[AIM A] According to the writing blog text below, how many pages of the book does the writer already consider fit for agents?

━━━ READING TEXT

I did do some minor revision work earlier this week, on the two chapters I presented at my writing group on Sunday.  However, we did discuss some additions to those chapters that I will be finishing today.  Both of them are emotion-filled, as well as pivotal to taking the book in a new direction toward its end, so I have to be certain to get it right.

At this point, getting it right is important for every chapter.  I want to complete this revision confident that I can peddle it to agents.  I have 150 pages that fit that mold; now I have to do the rest.

As I said in an earlier post, emotional passages are the hardest to write.  You have to distance yourself from the material to make sure the technical aspects are done correctly, but you also have to immerse yourself in the emotions, then decide how to convey that to the reader without telling them what to feel as they read.

I've actually gone ahead in the book, and worked on some easier chapters; ones that occur after the directional turn in the story - because they were solid writing for the most part and didn't require as much editing.  But today, I'm determined to get these two important chapters completed.  Once I've done that, I think I will move much more quickly. 

Tuesday, June 15, 2010

Knocked Off Track - Temporarily

I'm back at work this morning, but it's so easy to get sidetracked by life's interruptions.  For example, on Sunday, my husband and I both decided we needed our own personal day of rest, so we slept in, ate breakfast in bed while reading the Sunday Tribune, then walked and window-shopped at a nearby outdoor mall, drinking in the cool breezes, the summer blooms and the purchasing public.

Sometimes, these distractions can help your writing.  I'm always looking at strangers as possible characters for my next story.  Same with settings.  Overheard remarks are sometimes written down for future use as well.  But, it's also good just to get away from your latest computer page that is staring back at you.

━━━━━━
━━━ RECORDED INFORMATION

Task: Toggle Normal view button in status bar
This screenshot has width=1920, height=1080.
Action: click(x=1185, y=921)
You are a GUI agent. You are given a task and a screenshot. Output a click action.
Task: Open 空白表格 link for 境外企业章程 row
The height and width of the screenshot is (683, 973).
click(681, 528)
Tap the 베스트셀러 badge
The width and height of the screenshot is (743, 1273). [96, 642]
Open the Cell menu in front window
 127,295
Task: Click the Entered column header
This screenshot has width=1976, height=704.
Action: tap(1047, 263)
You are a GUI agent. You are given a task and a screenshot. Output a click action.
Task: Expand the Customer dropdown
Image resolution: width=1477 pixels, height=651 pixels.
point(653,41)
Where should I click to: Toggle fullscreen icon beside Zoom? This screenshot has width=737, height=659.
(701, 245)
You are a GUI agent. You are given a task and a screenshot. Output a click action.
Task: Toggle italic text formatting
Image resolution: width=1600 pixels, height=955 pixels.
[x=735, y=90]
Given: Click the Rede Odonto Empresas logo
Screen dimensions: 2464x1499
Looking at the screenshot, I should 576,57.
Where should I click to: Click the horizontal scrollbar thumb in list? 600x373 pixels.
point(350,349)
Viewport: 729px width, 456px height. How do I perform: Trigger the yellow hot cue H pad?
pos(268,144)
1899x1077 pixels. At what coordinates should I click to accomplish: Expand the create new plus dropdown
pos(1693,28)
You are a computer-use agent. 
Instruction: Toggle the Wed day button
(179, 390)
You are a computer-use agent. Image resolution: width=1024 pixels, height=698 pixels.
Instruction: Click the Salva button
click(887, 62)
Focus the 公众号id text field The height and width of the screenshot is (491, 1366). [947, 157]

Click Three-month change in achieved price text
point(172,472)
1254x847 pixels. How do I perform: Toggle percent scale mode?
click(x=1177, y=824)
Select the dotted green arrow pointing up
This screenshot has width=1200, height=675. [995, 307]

━━━━━━

[AIM B] How many lines of the records contain the word "resolution"? Give only the number.

[TASK RESPONSE A] 150 pages.

[TASK RESPONSE B] 3